04 fev, 2026 - 13:18 • Diogo Camilo
O comandante nacional da Proteção Civil, Mário Silvestre, defendeu esta quarta-feira que "nada deixou de ser feito" devido à sua ausência para uma formação em Bruxelas, durante a depressão Joseph e nos dias antes da passagem da depressão Kristin por Portugal.
No briefing onde deu conta de mais de 3 mil ocorrências no país nos dias depois da passagem da tempestade, o responsável indicou que reuniu no domingo da semana anterior, dia 25 de janeiro, e nessa altura "nada antevia que houvesse a depressão Kristin".
"Fizemos uma avaliação do cenário e seria uma semana perfeitamente normal, com uma depressão, chuva, uma situação típica de inverno.
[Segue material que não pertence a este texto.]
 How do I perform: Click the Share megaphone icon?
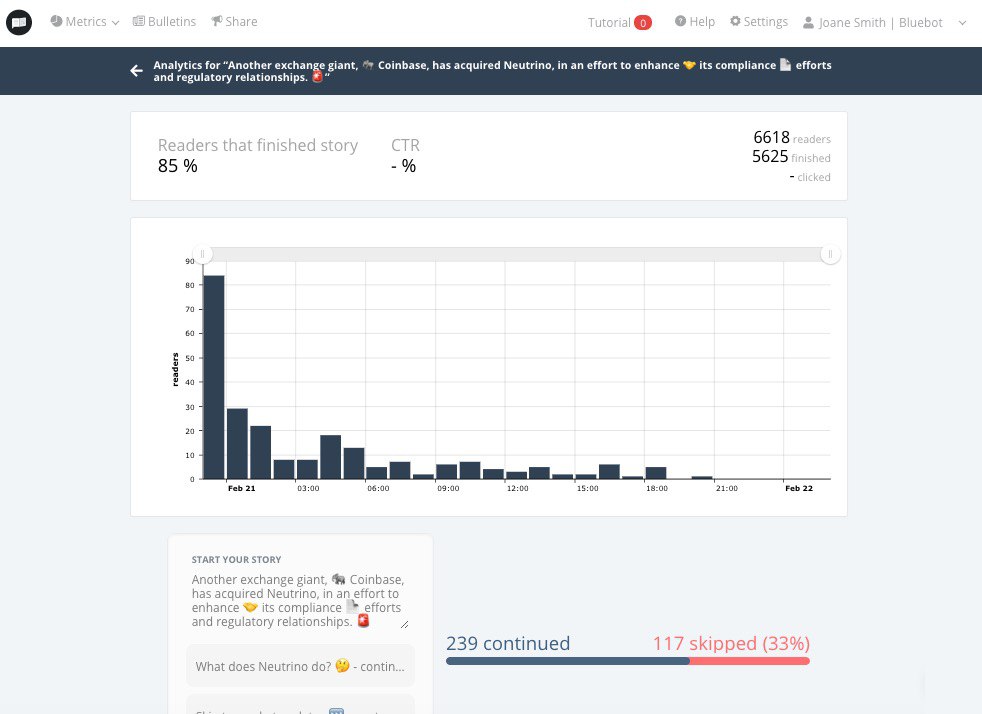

Não havia nada que nos indicasse que iríamos ter o fenómeno que tivemos na madrugada de quarta-feira", apontou Mário Silvestre, referindo que a deslocação a Bruxelas se inseriu nas suas funções como comandante nacional e que esteve "permanentemente a acompanhar a situação".
Esta ausência teve a autorização do presidente da Autoridade Nacional de Proteção Civil (ANEPC), José Manuel Moura, e o comandante voltou a Portugal no dia 28 de janeiro, já depois da passagem da depressão Kristin pelo país.
"Nada deixou de ser feito por causa da minha ausência. A minha presença física em Carnaxidade nada teria mudado para lá das medidas que foram tomadas", apontou.
Mário Silvestre garantiu que o trabalho foi "bem feito" pela sua equipa, que inclui um segundo comandante nacional e cinco adjuntos.